_TASK TO COMPLETE_
Apart from the pictures, reproduce the data below exactly as it stands.

[Collection entries]
────────────────────

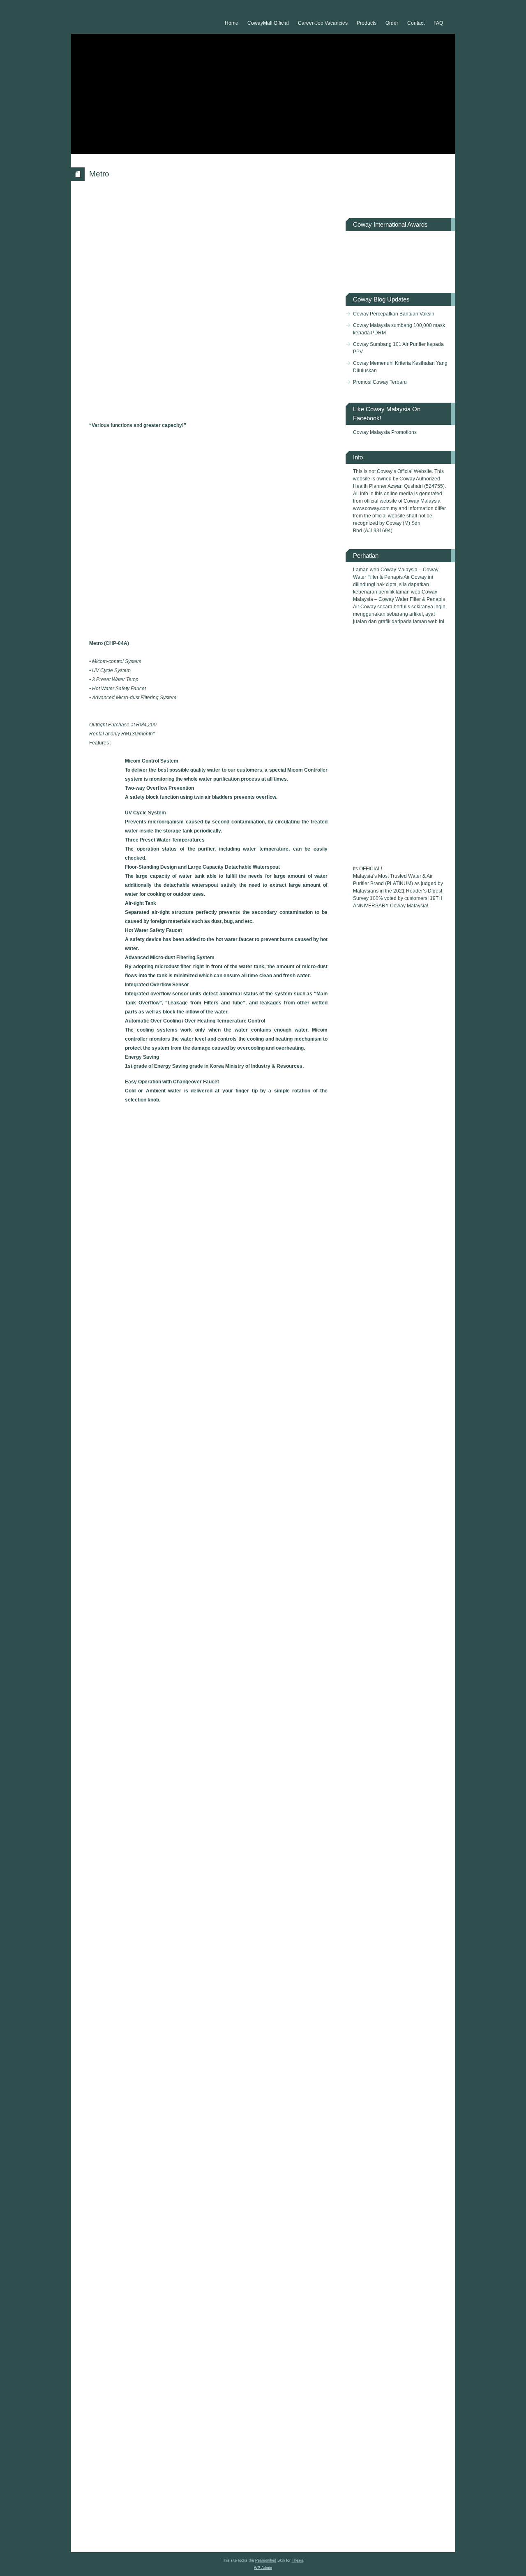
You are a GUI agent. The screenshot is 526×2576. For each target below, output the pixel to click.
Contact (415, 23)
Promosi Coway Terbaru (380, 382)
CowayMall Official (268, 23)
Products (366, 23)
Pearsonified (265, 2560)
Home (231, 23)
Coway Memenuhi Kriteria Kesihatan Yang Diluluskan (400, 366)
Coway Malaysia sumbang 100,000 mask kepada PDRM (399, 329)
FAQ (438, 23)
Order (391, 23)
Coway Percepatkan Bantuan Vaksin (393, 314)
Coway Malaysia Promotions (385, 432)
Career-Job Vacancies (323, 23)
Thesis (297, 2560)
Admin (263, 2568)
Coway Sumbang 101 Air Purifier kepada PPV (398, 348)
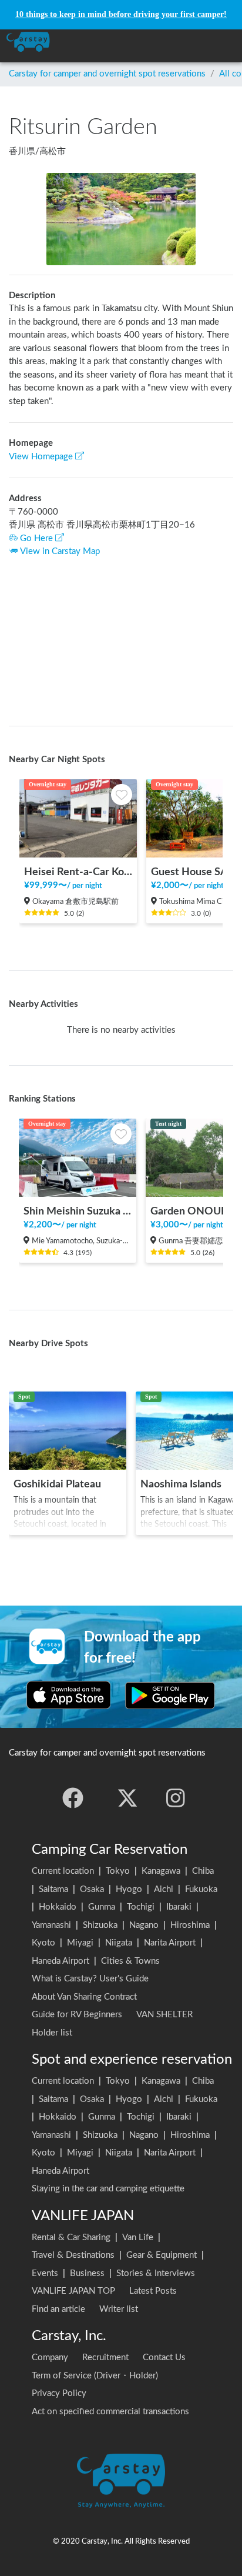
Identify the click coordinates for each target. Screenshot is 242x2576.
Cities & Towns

────────────────────

_ANSWER SPACE_
You are a GUI agent. The screenshot is 526×2576. For each target below, output the pixel to click.
Contact (415, 23)
Promosi Coway Terbaru (380, 382)
CowayMall Official (268, 23)
Products (366, 23)
Pearsonified (265, 2560)
Home (231, 23)
Coway Memenuhi Kriteria Kesihatan Yang Diluluskan (400, 366)
Coway Malaysia sumbang 100,000 mask kepada PDRM (399, 329)
FAQ (438, 23)
Order (391, 23)
Coway Percepatkan Bantuan Vaksin (393, 314)
Coway Malaysia Promotions (385, 432)
Career-Job Vacancies (323, 23)
Thesis (297, 2560)
Admin (263, 2568)
Coway Sumbang 101 Air Purifier kepada PPV (398, 348)
Identify the click coordinates for each target. Screenshot is 242x2576.
Cities & Towns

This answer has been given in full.